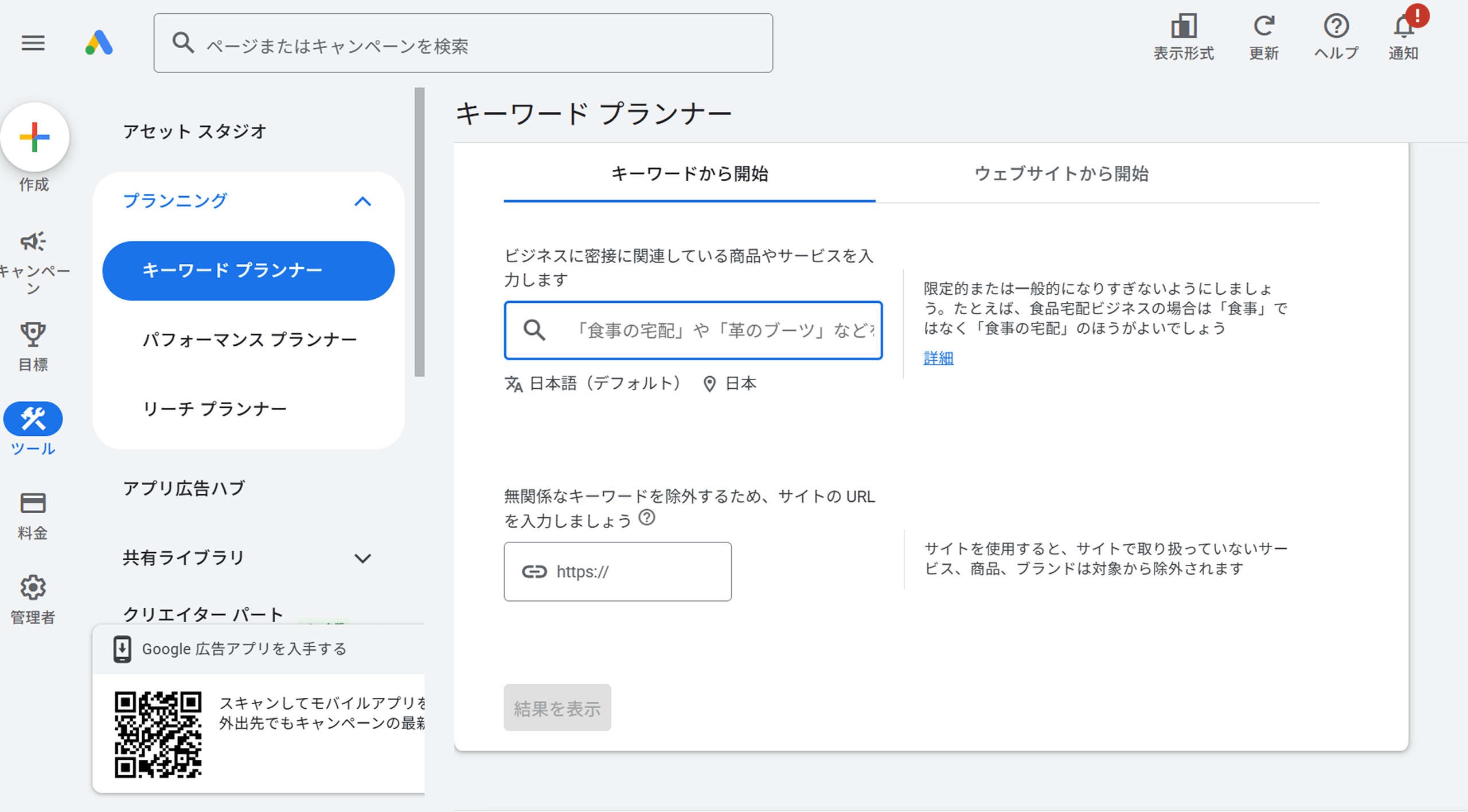Open the ヘルプ help icon
The image size is (1468, 812).
(x=1336, y=26)
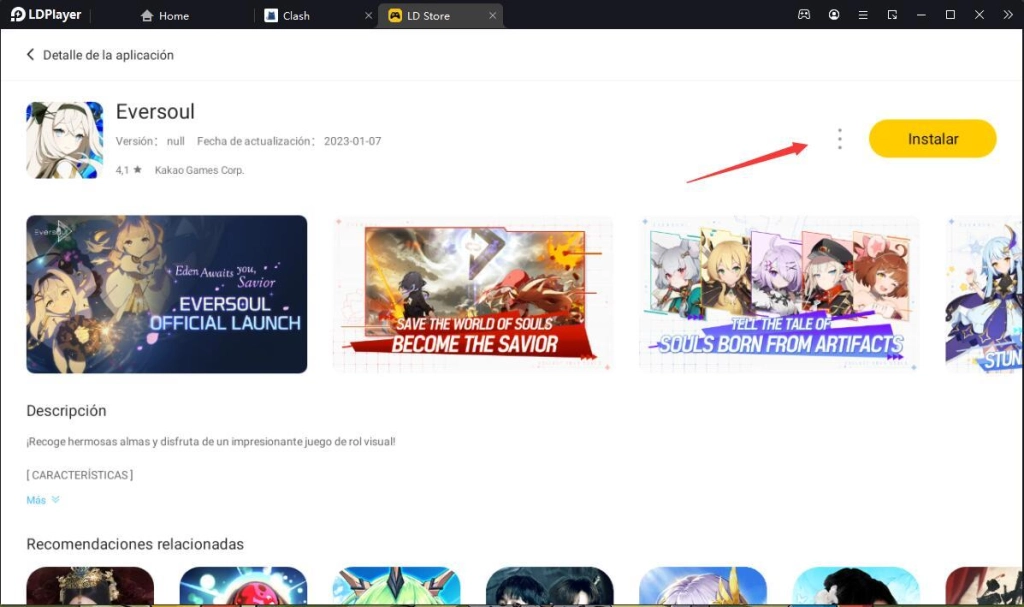
Task: Open the Souls Born From Artifacts screenshot
Action: (779, 294)
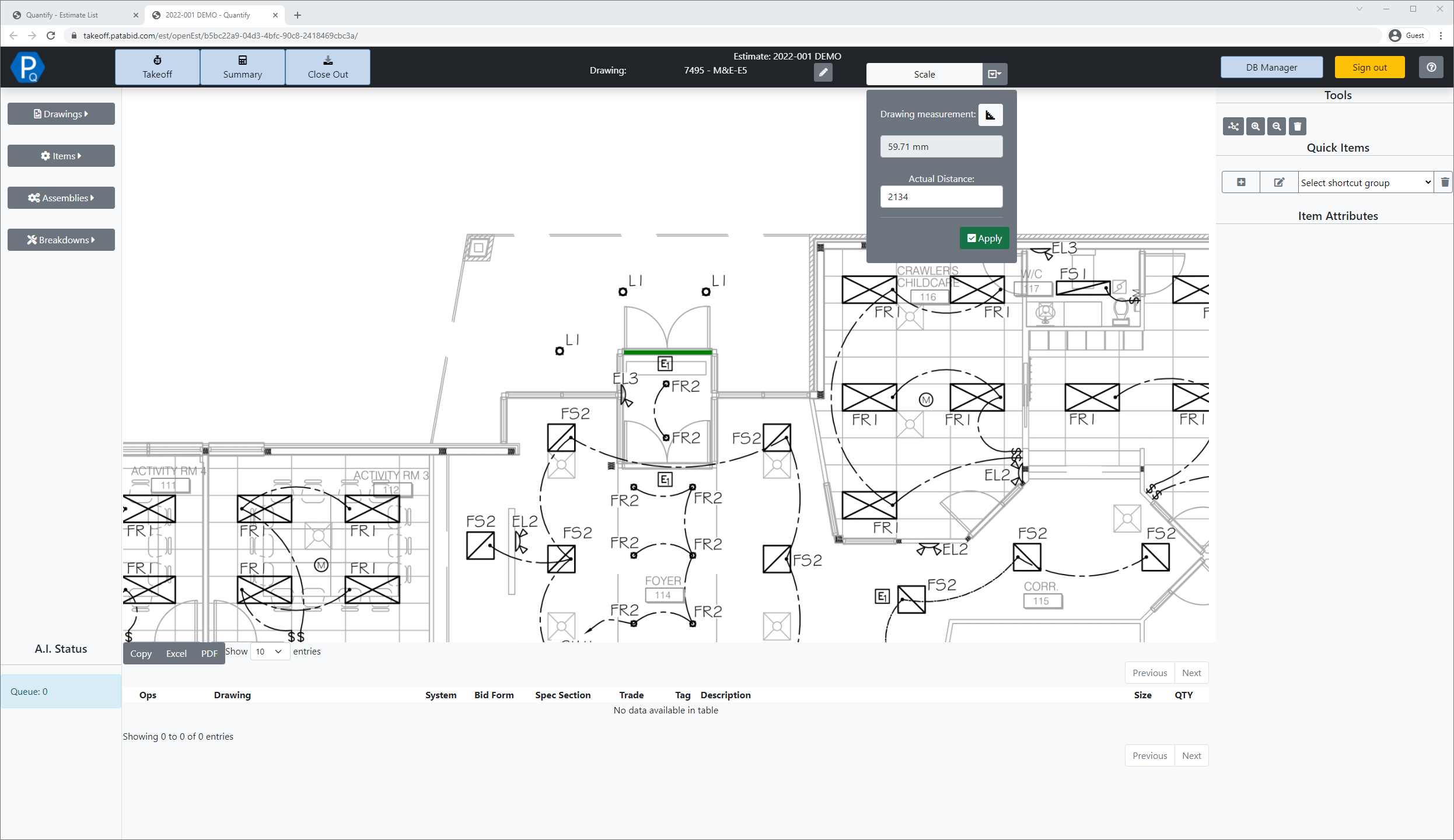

• **Problem to work on**: Copy the data above line for line, leaving out the pictures.

• **Solution to the exercise**:
Open the ヘルプ help icon
The image size is (1468, 812).
(x=1336, y=26)
Task: Open the Souls Born From Artifacts screenshot
Action: (779, 294)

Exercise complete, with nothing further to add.